Measuring web performance

We are believers of the well-known phrase “performance is a feature”. Performance influences engagement, conversion rates, and should be considered inseparable from the general user experience. Speed is also a ranking factor in Google. On a professional level, we need to take performance optimization seriously while keeping the focus on delivering business value. Without standard metrics and tools, performance optimization can easily become an endless journey in which you can only stop but never reach your destination. Recently, we’ve done a thorough review of our standards, internal goals, and tools to measure web performance.

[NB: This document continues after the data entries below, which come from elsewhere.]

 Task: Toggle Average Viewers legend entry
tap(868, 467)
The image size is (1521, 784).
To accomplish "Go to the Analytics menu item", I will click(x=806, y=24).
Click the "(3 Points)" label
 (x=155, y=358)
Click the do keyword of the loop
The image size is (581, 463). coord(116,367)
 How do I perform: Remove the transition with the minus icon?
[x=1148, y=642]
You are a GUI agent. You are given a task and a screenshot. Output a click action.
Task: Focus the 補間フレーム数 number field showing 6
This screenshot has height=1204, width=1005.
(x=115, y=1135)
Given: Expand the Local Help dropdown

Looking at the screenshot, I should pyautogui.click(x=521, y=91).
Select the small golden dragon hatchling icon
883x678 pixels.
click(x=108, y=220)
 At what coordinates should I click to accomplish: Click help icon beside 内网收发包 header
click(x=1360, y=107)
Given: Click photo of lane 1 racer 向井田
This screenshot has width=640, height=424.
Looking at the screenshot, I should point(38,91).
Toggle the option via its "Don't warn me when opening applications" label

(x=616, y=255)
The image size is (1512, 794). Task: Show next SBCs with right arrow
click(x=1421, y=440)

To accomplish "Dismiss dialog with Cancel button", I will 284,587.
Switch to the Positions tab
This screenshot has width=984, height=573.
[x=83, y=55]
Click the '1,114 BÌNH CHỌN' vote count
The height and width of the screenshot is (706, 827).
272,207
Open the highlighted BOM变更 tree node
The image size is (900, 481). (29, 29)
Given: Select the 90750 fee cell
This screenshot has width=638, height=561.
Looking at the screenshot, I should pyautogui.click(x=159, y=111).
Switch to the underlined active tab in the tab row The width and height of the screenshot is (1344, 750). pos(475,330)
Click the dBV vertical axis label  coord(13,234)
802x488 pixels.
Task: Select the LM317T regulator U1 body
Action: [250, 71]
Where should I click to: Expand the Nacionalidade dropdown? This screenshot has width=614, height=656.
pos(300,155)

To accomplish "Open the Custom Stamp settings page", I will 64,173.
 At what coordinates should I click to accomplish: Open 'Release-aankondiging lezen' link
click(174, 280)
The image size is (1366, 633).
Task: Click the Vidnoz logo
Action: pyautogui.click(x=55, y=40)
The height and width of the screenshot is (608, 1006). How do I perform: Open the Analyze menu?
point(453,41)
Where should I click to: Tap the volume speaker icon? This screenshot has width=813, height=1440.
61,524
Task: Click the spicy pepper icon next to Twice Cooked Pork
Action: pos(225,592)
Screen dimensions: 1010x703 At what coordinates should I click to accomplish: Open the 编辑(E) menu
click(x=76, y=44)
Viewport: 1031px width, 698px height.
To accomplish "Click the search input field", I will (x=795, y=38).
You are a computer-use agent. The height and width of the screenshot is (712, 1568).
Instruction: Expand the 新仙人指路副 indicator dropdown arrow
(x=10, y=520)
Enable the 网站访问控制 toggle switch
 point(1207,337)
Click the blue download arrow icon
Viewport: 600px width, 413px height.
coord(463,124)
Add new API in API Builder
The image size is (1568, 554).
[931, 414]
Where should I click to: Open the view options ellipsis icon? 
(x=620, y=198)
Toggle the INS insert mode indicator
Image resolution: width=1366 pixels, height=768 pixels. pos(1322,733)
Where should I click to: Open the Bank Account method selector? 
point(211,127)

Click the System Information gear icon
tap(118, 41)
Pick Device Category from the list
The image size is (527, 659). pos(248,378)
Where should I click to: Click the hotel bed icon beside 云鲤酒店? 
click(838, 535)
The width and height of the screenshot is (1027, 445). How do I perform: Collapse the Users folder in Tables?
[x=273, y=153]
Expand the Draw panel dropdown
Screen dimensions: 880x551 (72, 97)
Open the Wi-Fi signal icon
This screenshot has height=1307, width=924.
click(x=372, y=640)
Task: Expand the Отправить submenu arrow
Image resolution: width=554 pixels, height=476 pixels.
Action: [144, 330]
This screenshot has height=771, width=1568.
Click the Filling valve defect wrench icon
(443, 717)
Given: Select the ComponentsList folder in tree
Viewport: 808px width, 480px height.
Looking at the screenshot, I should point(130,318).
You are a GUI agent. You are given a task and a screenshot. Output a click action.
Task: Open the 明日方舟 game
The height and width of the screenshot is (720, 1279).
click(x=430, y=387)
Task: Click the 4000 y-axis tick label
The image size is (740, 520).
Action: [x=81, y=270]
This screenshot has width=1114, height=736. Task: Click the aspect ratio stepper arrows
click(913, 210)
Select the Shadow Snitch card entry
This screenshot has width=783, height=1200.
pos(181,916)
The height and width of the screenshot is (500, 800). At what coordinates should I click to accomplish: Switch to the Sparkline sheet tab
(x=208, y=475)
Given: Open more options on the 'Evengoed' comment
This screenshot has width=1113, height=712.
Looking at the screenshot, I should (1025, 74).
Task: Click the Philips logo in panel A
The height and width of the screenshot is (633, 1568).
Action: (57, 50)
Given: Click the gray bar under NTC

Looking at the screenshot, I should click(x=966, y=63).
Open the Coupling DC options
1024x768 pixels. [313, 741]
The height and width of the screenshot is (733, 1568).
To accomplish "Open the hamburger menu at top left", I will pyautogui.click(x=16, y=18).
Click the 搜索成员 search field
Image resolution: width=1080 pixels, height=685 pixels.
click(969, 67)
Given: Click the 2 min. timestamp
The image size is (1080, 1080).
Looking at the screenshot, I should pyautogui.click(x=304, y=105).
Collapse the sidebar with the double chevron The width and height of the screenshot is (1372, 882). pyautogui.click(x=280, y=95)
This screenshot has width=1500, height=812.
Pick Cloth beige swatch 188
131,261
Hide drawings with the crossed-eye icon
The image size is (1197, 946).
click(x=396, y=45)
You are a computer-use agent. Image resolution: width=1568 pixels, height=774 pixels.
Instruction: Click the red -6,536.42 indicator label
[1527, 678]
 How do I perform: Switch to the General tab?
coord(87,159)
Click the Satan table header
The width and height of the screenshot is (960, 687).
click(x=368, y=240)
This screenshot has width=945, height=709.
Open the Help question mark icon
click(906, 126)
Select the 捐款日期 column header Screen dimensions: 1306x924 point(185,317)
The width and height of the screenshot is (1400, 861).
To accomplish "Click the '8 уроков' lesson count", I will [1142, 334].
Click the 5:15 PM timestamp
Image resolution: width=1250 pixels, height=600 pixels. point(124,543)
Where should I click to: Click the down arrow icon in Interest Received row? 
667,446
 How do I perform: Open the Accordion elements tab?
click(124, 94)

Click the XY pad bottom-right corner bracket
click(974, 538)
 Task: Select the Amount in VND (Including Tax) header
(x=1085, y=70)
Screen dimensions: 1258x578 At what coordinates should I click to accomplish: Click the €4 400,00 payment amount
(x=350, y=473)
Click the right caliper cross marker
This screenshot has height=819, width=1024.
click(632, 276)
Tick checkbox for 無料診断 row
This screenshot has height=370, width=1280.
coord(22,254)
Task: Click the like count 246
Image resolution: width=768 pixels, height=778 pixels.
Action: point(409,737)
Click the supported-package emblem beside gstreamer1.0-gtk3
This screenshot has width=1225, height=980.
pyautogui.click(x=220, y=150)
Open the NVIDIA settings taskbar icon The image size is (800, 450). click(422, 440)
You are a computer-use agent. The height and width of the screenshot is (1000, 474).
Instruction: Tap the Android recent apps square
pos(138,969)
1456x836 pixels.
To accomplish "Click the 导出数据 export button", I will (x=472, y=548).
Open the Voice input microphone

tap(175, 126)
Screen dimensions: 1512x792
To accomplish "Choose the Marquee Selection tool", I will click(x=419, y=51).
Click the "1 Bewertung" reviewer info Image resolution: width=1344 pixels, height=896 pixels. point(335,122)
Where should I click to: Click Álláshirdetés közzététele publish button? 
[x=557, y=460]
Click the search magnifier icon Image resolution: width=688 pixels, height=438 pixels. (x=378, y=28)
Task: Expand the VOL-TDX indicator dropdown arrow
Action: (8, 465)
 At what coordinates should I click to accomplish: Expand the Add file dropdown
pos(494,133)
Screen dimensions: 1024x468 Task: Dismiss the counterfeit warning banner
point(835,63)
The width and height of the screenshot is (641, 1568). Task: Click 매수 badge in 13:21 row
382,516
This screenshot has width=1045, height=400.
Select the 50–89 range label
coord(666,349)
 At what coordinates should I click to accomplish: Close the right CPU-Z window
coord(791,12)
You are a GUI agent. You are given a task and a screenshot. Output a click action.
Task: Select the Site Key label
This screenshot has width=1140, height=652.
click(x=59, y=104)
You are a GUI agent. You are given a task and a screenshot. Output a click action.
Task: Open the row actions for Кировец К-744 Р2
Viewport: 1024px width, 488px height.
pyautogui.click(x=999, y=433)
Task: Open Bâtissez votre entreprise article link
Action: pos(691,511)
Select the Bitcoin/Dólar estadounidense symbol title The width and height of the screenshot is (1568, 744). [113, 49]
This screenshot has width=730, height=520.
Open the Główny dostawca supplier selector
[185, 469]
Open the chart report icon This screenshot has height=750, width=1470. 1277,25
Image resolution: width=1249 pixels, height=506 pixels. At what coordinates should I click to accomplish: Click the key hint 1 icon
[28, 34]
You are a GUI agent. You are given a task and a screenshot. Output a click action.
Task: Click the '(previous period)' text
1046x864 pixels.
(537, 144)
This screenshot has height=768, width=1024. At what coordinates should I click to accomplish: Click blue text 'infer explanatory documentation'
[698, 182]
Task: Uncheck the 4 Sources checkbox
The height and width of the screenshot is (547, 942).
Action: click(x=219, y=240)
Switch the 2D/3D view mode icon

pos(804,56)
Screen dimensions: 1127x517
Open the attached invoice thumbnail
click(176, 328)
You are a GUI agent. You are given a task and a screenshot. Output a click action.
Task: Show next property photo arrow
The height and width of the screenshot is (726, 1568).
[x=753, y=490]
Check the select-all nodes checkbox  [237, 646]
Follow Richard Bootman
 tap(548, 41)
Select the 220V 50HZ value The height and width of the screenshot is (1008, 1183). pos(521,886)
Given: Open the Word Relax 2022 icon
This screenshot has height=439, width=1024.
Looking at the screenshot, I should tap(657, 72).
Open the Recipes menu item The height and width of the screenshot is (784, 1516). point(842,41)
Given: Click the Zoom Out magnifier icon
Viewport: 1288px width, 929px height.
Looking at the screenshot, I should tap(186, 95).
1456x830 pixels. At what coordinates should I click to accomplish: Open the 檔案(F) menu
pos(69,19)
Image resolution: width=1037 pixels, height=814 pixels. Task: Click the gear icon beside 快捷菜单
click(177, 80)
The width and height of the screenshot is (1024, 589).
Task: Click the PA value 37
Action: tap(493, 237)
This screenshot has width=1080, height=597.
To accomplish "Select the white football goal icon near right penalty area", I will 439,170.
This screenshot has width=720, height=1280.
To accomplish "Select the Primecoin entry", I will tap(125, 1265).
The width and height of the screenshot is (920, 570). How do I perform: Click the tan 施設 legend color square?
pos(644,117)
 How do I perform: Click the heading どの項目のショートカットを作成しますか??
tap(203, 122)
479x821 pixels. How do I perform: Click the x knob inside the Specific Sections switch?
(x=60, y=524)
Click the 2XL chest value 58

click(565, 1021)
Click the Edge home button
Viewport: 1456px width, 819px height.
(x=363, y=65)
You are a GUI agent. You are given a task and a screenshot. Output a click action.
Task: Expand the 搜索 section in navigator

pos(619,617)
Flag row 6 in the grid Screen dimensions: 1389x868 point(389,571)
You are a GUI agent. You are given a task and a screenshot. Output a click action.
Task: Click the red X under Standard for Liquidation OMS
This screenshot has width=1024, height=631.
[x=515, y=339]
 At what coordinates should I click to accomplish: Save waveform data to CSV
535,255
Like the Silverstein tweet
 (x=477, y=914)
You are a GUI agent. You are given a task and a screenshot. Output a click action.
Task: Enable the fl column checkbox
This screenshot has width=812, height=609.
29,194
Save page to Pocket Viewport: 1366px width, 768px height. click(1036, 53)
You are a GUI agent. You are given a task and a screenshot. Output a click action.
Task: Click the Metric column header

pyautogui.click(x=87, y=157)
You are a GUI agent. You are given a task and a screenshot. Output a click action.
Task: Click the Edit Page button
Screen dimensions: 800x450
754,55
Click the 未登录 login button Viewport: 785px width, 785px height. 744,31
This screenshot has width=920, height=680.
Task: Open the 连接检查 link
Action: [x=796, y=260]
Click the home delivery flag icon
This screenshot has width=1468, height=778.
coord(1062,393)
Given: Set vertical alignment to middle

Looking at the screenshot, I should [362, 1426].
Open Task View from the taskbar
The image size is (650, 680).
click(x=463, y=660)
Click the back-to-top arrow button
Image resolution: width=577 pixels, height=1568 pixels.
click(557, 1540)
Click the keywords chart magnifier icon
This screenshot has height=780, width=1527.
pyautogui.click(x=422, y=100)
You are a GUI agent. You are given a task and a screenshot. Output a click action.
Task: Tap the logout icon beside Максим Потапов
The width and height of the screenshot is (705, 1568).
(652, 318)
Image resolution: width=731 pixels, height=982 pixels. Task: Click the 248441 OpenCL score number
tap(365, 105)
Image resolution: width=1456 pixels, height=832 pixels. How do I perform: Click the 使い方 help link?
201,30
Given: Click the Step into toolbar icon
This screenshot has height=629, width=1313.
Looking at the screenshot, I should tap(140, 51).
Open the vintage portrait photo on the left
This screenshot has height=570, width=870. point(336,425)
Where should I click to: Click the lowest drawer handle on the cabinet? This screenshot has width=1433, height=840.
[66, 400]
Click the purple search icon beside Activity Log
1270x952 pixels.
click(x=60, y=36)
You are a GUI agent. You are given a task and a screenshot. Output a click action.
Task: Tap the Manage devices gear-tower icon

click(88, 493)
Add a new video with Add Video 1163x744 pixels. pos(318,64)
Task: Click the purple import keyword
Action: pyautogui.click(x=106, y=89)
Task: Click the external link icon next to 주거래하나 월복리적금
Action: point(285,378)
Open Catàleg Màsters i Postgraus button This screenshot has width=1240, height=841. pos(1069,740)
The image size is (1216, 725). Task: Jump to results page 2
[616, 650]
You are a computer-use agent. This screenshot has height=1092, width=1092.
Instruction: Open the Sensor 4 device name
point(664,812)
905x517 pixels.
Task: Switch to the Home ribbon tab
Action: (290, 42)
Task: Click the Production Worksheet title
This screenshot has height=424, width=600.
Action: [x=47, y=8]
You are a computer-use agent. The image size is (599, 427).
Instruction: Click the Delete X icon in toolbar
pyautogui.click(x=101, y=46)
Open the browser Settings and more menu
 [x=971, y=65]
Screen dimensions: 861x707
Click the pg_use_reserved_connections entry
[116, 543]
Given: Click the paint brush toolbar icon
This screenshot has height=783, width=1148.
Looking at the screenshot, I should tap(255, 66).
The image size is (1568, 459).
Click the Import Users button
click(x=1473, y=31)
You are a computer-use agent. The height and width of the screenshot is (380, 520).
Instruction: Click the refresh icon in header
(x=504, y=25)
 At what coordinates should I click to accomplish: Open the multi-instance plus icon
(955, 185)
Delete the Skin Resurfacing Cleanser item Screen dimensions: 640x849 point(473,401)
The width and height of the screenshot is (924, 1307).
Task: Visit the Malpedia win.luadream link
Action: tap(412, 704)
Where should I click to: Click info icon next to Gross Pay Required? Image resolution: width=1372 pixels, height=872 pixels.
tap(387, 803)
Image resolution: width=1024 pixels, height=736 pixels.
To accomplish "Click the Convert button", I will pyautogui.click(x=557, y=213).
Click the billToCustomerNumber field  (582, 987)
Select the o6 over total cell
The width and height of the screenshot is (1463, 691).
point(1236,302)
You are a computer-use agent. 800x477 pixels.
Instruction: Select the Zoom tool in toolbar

Our approach and internal standards

When we established internal performance standards on a company retreat back in 2019 our goal was to select tools for measuring performance that are:

Widely adopted and accepted - to not have to argue over why they’re being used and so that we can compare our results with other sites.
Transparent - open source tools are preferred.
Easy-to-use - to avoid slowing down our development processes and so that non-developers can also verify the results.
Recommended by Google - to measure what might influence the search rankings.

It was also important to select something that we can then present and explain to our clients quite easily.

We wanted to cover other areas as well. We first ended up using Lighthouse, an open-source tool backed by Google, incorporated into the Chrome dev tools, and also available online. We’ve been using the online version (https://web.dev/measure/) to mitigate the differences caused by the network and CPU of the client machine.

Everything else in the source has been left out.